DETALLES DEL PROBLEMA: Prosigue el fragmento sobre la escritura de guiones de cine a partir de su última oración.

FRAGMENTO DE ORIGEN:

■ ■ ■ ■ ■ ■ ■

Para hacer un guion se debe conocer la técnica del cine. Es muy difícil, casi imposible, hacer una película sin cámara, únicamente escribiendo el guion. Por mucho que se intente dar una imagen precisa de lo que se está pensando, siempre hay límites. Cuando se escribe, se debe saber cómo va a insertarse la frase en una secuencia, cuánto tiempo se necesitará, si habrá muchos o pocos figurantes, cómo se hará técnicamente, etc. Un guion es siempre el sueño de una película: tenemos todos los elementos, puedo imaginar los mejores actores, pero después pueden no estar aquí. También se debe saber cuál es el coste de la película, para no caer en la decepción de la escasez del presupuesto. En 1969 escribí Borsalino, con Alain Delon y Jean-Paul Belmondo. Delon era el productor delegado y el dinero era norteamericano. Tres semanas antes de comenzar el rodaje, el dólar se devaluó en un 17%, lo cual quería decir que, de repente, nos faltaba el 17% del presupuesto. Aquel mismo día, Alain Delon vino a mi casa con el director de producción y me dijo: «Mira, si queremos hacer la película, debemos quitar trescientos millones de francos del guion». Es un trabajo técnico porque únicamente el guionista puede hacerlo. Hay que ver qué se puede sacrificar y qué no. Estuve trabajando una noche entera con el director de producción para solucionarlo. Él me iba diciendo lo que costaba cada cosa y yo obraba en consecuencia.

■ ■ ■ ■ ■ ■ ■

DATOS DISPONIBLES:
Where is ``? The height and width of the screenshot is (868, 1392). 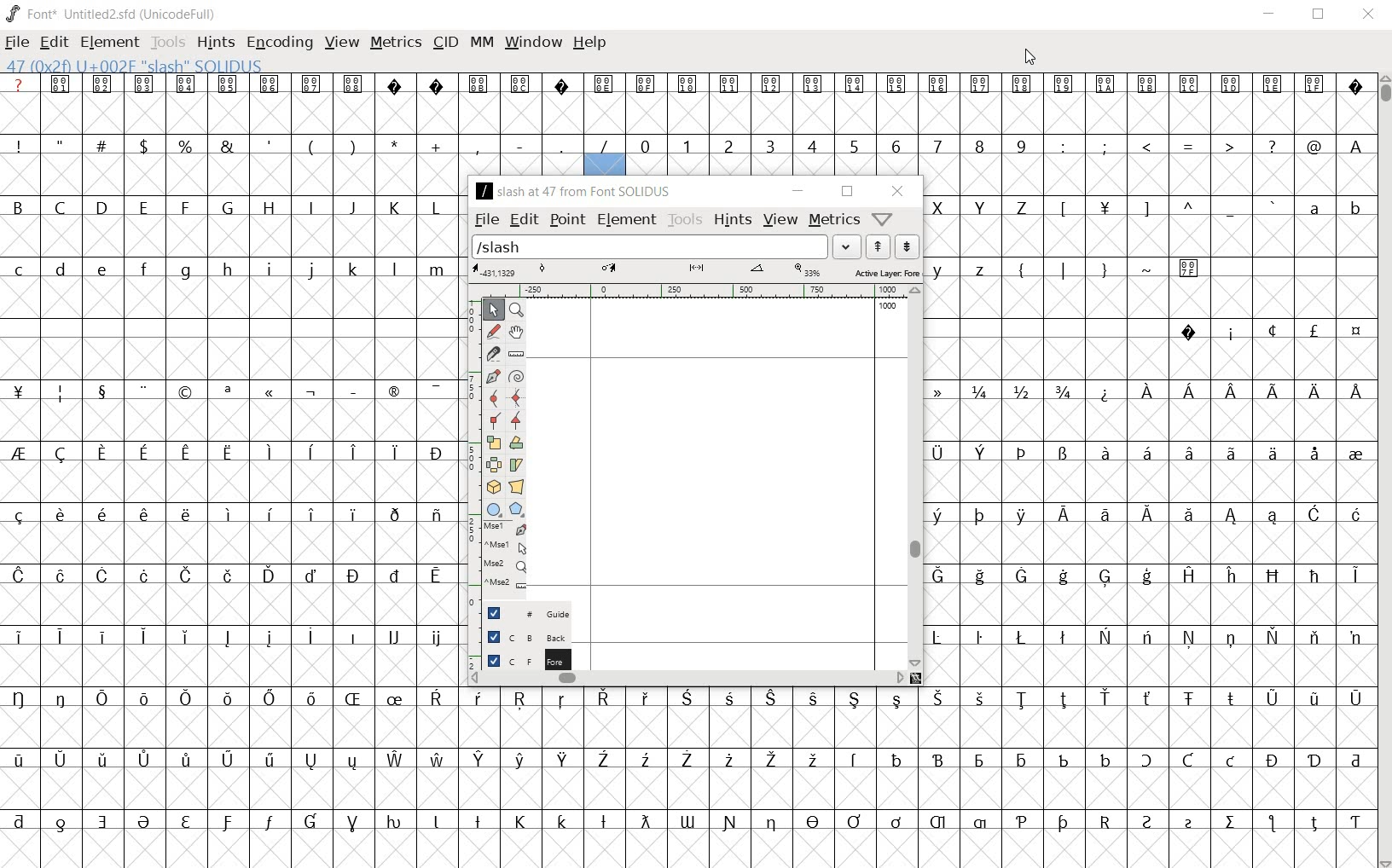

■ ■ ■ ■ ■ ■ ■

RESPUESTA:
¿Nunca ha sentido ganas de dirigir sus propias películas?

No. Cuando diriges un película eres un director de cine, no puedes hacer otra cosa. Eres director, y tu vida ha terminado. A mí me gusta escribir y publicar libros, trabajar en teatro… Si dirigiera, tendría la necesidad absoluta de renunciar a todo eso. Jean Renoir ha escrito tres o cuatro novelas que me parecen muy buenas, pero jamás nadie habló de Renoir como escritor. Nunca. Es también una cuestión de temperamento, de personalidad. Creo que yo no sería un buen director, porque se necesita una obstinación, una persistencia en la convicción profunda de que se está haciendo la mejor película del mundo, y debe conservarse durante tres o cuatro años. Jean-Paul Rappeneau vive con una película durante cuatro o cinco años, Jacques Tati hacía lo mismo. Se necesita una cierta forma de personalidad que yo no tengo. El papel del guionista no es solamente escribir guiones, sino buscar historias, estar abierto a todo, leer la prensa, saber qué pasa. Es su misión proponer a los productores y directores historias para hacer películas.

¿No ha perjudicado a la figura del guionista la consideración del director como autor si escribe sus propias películas?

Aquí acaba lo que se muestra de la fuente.